TGF-β1 increased the expression of integrin α5 through decreasing miR-130b in CRC cells. a Western blot analyses of integrin α5 expression in SW480 cells treated without or with 10 and 20 ng/mL TGF-β1 for 24 h. Densitometry analysis of the Western blot data normalized with GAPDH (mean ± SD; n = 4; *P < 0.05). b Western blot analyses of integrin α5 expression in SW480 cells treated without or with 10 ng/mL TGF-β1 for 24 h then transfected with either NC or miR-130b mimics. Densitometry analysis of the Western blot data normalized with GAPDH (mean ± SD; n = 3; *P < 0.05). c Western blot analyses of integrin α5 expression in Lenti-miR-130b cells after transfection of miR inhibitor control (anti-NC) or miR-130b inhibitor (anti-miR-130b). Densitometry analysis of the Western blot data normalized with GAPDH (mean ± SD; n = 3; *P < 0.05). d Transwell migration assays of Lenti-control cells and Lenti-miR-130b cells (scale bar = 100 μm; mean ± SD; n = 4; *P < 0.05, **P < 0.01). Representative images of migrated cells were shown. e Transwell migration assays of Lenti-miR-130b cells after transfection of miR inhibitor control (anti-NC) or miR-130b inhibitor (anti-miR-130b) (scale bar = 100 μm; mean ± SD; n = 3; *P < 0.05). Representative images of migrated cells were shown. f Western blot analyses analyzed the expression of integrin α5 in SW480 cells transfected with a siRNA against integrin α5 (α5 siRNA) or negative control siRNA (scramble) at 100 nM. Densitometry analysis of the Western blot data normalized with GAPDH (mean ± SD; n = 4; **P < 0.01). g Transwell migration of SW480 cells transfected with α5 siRNA or scramble at 100 nM (scale bar = 100 μm; mean ± SD; n = 4; **P < 0.01). Representative images of migrated cells are shown
We further extended our analysis by comparing tumors to normal tissues to detect the relationship of these three molecules in 39 pairs of clinical specimens. The inverse relevance between TGF-β1 and miR-130b-integrin α5 axis was observed in 18 out of 39 pairs of these clinical specimens (Fig. 5a). Compared to the matched adjacent control tissues (N), ten colorectal cancer tissues (T) consistently showed increased TGF-β1 (P = 0.005), decreased miR-130b (P = 0.005), and increased integrin α5 (P = 0.005) (Fig. 5b). Conversely, eight colorectal cancer tissues (T) showed decreased TGF-β1 (P = 0.008), increased miR-130b (P = 0.018), and decreased integrin α5 (P = 0.008) (Fig. 5c).
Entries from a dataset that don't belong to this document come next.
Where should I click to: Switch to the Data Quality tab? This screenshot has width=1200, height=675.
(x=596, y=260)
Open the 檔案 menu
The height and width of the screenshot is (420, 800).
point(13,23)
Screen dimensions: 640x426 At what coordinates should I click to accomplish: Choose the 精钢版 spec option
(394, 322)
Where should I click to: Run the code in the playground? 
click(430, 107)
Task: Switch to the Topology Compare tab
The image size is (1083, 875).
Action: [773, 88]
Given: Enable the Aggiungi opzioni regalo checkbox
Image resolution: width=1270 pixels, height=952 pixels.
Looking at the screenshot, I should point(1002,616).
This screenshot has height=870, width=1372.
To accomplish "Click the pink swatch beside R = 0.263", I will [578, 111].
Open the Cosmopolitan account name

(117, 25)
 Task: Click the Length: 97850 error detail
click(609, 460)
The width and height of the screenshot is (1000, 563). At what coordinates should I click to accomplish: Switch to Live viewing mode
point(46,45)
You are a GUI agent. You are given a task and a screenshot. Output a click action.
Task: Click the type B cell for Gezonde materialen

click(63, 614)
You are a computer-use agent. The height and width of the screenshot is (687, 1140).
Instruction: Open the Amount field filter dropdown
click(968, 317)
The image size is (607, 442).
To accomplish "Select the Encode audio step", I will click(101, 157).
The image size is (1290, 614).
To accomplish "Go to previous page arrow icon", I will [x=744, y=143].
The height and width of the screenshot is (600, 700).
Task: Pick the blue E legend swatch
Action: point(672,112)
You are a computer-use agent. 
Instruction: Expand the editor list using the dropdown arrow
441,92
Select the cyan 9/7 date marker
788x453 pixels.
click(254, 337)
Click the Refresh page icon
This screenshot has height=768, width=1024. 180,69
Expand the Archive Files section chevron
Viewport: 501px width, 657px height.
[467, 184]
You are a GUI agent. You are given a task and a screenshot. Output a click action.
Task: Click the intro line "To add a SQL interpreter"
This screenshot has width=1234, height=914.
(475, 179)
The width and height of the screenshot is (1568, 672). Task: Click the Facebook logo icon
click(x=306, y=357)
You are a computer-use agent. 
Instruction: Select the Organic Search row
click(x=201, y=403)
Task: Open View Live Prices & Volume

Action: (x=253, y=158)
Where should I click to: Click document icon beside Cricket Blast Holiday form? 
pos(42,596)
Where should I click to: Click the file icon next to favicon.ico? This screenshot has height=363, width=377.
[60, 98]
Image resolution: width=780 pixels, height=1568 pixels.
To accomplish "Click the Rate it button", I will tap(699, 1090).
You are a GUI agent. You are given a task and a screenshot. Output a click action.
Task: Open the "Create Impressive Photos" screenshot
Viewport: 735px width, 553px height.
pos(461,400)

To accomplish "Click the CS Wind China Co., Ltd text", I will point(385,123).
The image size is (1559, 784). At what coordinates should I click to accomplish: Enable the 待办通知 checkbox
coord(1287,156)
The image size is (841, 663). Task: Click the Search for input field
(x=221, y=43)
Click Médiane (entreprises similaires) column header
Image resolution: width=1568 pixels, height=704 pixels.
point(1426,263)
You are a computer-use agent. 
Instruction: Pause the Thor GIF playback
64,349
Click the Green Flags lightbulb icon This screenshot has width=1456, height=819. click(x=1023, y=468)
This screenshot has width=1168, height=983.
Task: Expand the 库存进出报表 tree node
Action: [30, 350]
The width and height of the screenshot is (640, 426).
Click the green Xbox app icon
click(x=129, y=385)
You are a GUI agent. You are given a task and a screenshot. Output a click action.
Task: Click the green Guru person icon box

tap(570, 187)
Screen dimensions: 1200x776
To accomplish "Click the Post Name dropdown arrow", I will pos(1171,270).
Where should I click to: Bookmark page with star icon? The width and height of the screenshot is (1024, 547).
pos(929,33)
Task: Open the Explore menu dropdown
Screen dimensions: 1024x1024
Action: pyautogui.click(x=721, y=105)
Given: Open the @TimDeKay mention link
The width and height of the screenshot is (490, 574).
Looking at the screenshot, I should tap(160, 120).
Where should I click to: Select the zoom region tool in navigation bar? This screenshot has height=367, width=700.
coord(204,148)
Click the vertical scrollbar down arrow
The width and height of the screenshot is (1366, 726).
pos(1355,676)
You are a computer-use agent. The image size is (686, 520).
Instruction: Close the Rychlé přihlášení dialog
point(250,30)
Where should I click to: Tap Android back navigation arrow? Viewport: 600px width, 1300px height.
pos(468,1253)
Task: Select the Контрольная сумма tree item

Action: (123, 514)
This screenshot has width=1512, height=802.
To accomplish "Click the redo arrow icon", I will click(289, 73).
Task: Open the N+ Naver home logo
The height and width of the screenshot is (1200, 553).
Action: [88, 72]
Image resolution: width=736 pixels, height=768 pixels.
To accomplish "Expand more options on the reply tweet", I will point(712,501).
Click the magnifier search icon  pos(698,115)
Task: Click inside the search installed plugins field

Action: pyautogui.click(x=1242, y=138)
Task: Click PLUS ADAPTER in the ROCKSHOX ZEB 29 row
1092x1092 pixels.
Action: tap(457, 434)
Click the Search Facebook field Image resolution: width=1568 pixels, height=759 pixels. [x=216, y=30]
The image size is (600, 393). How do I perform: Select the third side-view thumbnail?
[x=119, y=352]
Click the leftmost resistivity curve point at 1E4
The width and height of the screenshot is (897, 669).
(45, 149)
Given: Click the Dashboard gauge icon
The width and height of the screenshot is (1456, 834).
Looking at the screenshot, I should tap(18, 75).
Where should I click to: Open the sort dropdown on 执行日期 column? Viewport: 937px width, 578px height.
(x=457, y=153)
Inverse relevance between TGF-β1 and miR-130b-integrin α5 axis in CRC specimens. a The relationship of TGF-β1, miR-130b, and integrin α5 in 39 pairs of clinical specimens were examined, and the inverse relevance between TGF-β1 and miR-130b-integrin α5 axis was observed in 18 out of 39 pairs of clinical specimens. The upward arrows referred to the increased expression level in tumor (T) compared to that of matched normal tissue (N). The downward arrows referred to the decreased expression level in tumor (T) compared to that of matched normal tissue (N). b, c Box plots indicated median, 25th, and 75th percentiles. Whiskers represented 5th and 95th percentiles. “o” represented outlier and “asterisk” represented extreme values. P values were from Wilcoxon signed-rank test. b Compared to the matched adjacent control tissues (N), ten colorectal cancer tissues (T) showed consistently increased TGF-β1, decreased miR-130b, and increased integrin α5. c Eight colorectal cancer tissues (T) showed decreased TGF-β1, increased miR-130b, and decreased integrin α5
Taken together, our findings suggested that TGF-β1 increased integrin α5, at least in part, through inhibition of miR-130b, resulting in enhanced motility of CRC cells.
Discussion
In this study, we observed that TGF-β1 decreased the expression of miR-130b in CRC cells and increased cell migration (Fig. 1). miR-130b has been revealed as an anti-metastatic miRNA and is significantly dysregulated in various types of cancers: gastric cancer [25, 26], cutaneous malignant melanoma [27], head and neck squamous cell carcinoma [28], and bladder cancer [29]. As mentioned before, in the TAp63 knockout mouse model, downregulation of miR-130b by the deficiency of TAp63 led to an increase in cancer metastasis [15]. The inhibition of miR-130b by a p53 mutant caused the enhanced invasion of endometrial cancer cells [16]. On the contrary, it is well known TGF-β1 acts as a significant stimulator of tumor invasion and metastasis underlying the tumor progresses [8]. Moreover, accumulating data suggested that TGF-β1 exerted the regulation of some microRNAs and their key target genes in some diseases, including cancers [30]. A latest study suggested that TGF-β1 seems to downregulate the post-transcriptional activity of miR-130b host gene RIK, therefore suppressed the expression of miR-130b during the pathogenesis of diabetic nephropathy [17]. miR-130b is located at the intron of the non-coding RNA, 2610318N02RIK (RIK), and its expression is dependent on the transcription of RIK gene. The study further suggested that TGF-β1 downregulated three functional NF-YCs, which bind to the promoter of RIK to regulate the post-transcriptional activity of the RIK gene [17]. Thus, understanding the mechanism by which TGF-β1 downregulates NF-YC, RIK, and miR-130b would be beneficial in the further elucidating the importance of such regulation in CRC.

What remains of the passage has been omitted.